2016 Curson Travel Award
Margaret Landis and Sarah Sutton have been announced as recipients of funds from the 2016 Curson Travel Scholarship.
Margaret is a third-year graduate student working with Associate Professor Shane Byrne. Her research focus is on icy processes on Mars and Ceres. She plans to use the Curson travel funds to support travel to the 6th International Conference on Mars Polar Science and Exploration, at the University of Iceland in Reykjavik, September 5-9; a one-day field trip is also scheduled as part of the meeting. Attendance at the meeting, held only once every five years, will provide Margaret with the opportunity to observe Earth analogs of the martian features she is studying and to discuss Mars polar science with experts from around the world.
Sarah is a first-year graduate student advised by Assistant Professor Christopher Hamilton.
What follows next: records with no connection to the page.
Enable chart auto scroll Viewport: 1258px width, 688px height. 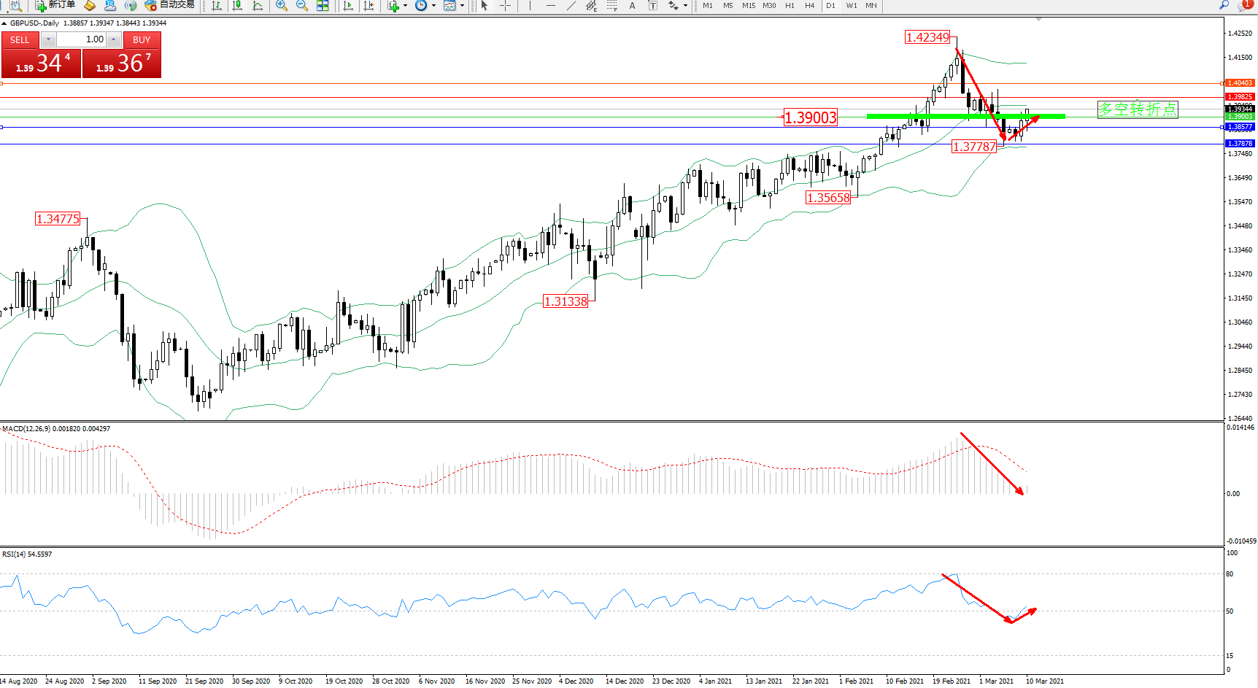point(348,6)
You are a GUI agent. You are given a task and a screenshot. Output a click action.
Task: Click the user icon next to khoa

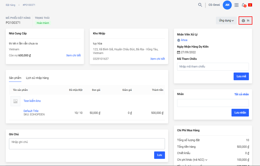tap(179, 40)
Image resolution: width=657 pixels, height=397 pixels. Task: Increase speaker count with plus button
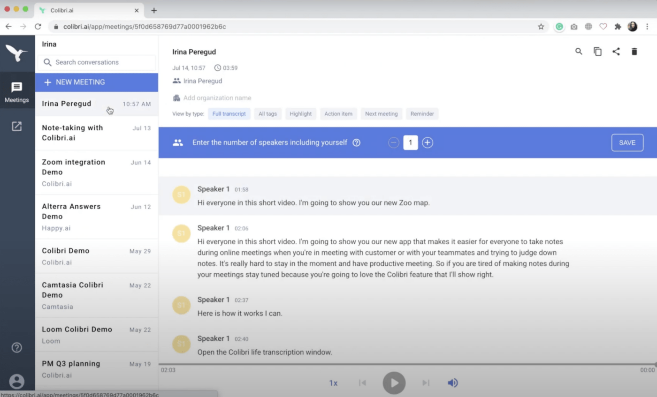pyautogui.click(x=427, y=143)
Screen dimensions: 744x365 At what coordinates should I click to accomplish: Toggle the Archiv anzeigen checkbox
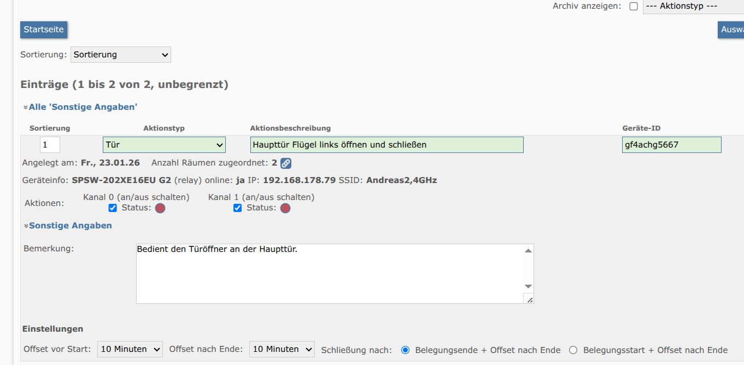coord(634,7)
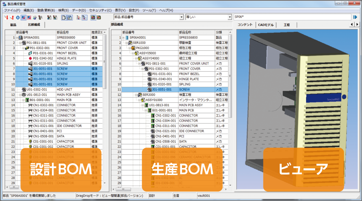Click the SP06A0001 product icon in design BOM
Screen dimensions: 362x201
pos(21,37)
She will travel to Iceland for Professor Hamilton's four-week international workshop on planetary volcanism. This field work supports Sarah's research on a comparative study of channelized lava flows on Earth and Mars using field and remote sensing data. Sarah will work toward two goals: 1) morphologic and topographic characterization of flow and channel features at Laki and Holuhraun to validate channel flow models; 2) repeat topographic surveys at Holuhraun to measure mass-wasting and erosional processes. She will collect data and generate high resolution topography with a terrestrial scanning LiDAR and unmanned aerial vehicle photogrammetric images. These data, along with thermal images collected by the University of Iceland and remote sensing instruments on Landsat 7/8, will be used to constrain lava flow models. Data from Laki and Holuhraun will be inputs to lava/fluid flow models. These terrestrially validated models will then be used to test if flow morphologies on Mars are consistent with lava flow, or if aqueous processes are involved.